Una niña de 13 años fue llevada a urgencias con el vientre hinchado, pero cuando el médico le realizó una ecografía, llamó inmediatamente a la policía.
La joven rompió a llorar desconsoladamente, aferrándose a los lados de la camilla. El rostro de María palideció; nunca había concebido esa posibilidad. Javier pidió privacidad y, con la calma que le pedía el momento, esperó a que Lucía se recompusiera lo suficiente para hablar.
Después de varios minutos, levantó lentamente la vista, temblando.
“Aquí estás protegida. Nadie te va a hacer daño”, la tranquilizó el médico. “Necesito saber la verdad para poder ayudarte”.
Lucía inhaló profundamente, como si cada sílaba le exigiera un esfuerzo tremendo.
“Era…”, se le quebró la voz, “alguien de casa”.
Javier sintió una opresión en el pecho. Decidió no insistir en obtener más detalles en ese momento, sabiendo que una presión excesiva sería contraproducente. Sin embargo, cuando Lucía finalmente pronunció un nombre —apenas audible, pero con claridad—, Javier sintió una oleada de profundo temor que invadió toda la habitación.
No lo dudó ni un segundo. Salió y ordenó al personal que contactara de inmediato con las fuerzas del orden y los servicios de protección infantil.

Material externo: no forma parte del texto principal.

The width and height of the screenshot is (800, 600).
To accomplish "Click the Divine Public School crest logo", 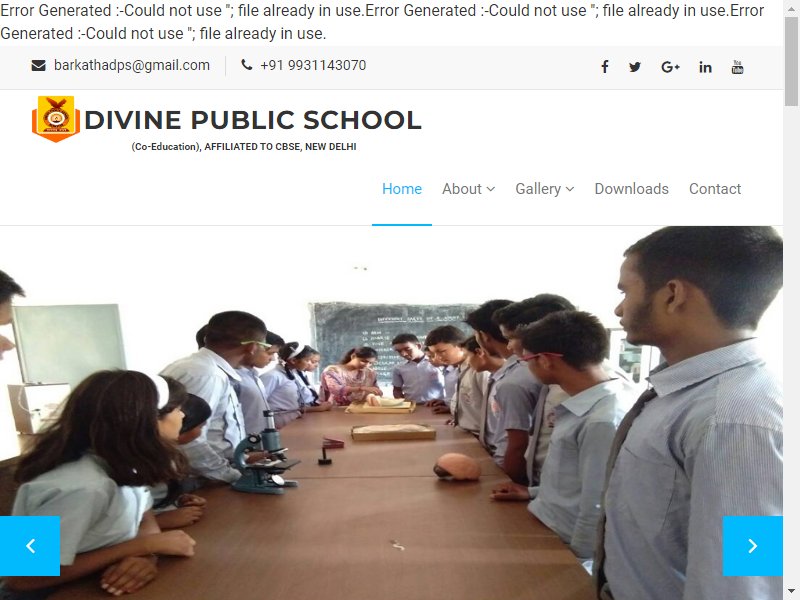I will point(56,119).
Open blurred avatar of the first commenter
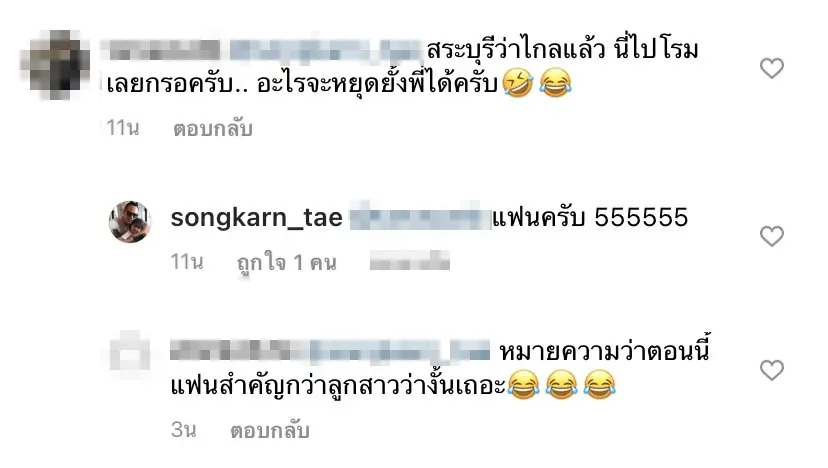828x468 pixels. point(54,65)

La puerta de urgencias se cerró tras él, dejando solo el eco de la revelación más devastadora que había vivido en su carrera.
La policía llegó al hospital casi de inmediato. Dos agentes de la Unidad de Protección Familiar, Sofía Mendizábal y Rubén Cáceres, entraron discretamente para no alarmar a los demás pacientes. El Dr. Javier Morales los condujo a una zona privada para detallar la revelación de Lucía. Buscar un médico.
“La niña está sumamente angustiada”, comunicó el médico. “No ha descrito los hechos, pero identificó al presunto agresor: su padrastro, Antonio Rivas”.
Sofía asintió solemnemente. Comprendía que estas situaciones requerían una investigación minuciosa, sensibilidad y una acción rápida. Mientras tanto, la psicóloga del hospital, la Dra. Elena Fuertes, entró en la habitación para hablar con Lucía, quien seguía aplaudiendo con fuerza, como si temiera desmayarse.
Elena evitó hacer preguntas directas sobre la agresión, centrándose en crear una sensación de seguridad. Una vez que la respiración de Lucía se estabilizó, la psicóloga comenzó a guiar la conversación con suavidad, con preguntas abiertas y sin presión. Fue entonces cuando la niña relató lentamente cómo, durante varios meses, su padrastro había aprovechado el horario laboral de su madre para acercarse a ella. Lucía había guardado silencio por miedo, vergüenza y su reiterada amenaza de que “nadie le creería” si hablaba.
Mientras tanto, fuera de la habitación, María lloraba desconsoladamente mientras escuchaba la información inicial. Le costaba comprender cómo semejante atrocidad pudo haber ocurrido tan cerca sin que ella se diera cuenta.
—¿Y la madre? —preguntó Rubén.
—Está trabajando doble turno —explicó María—. Esta noticia la destrozará.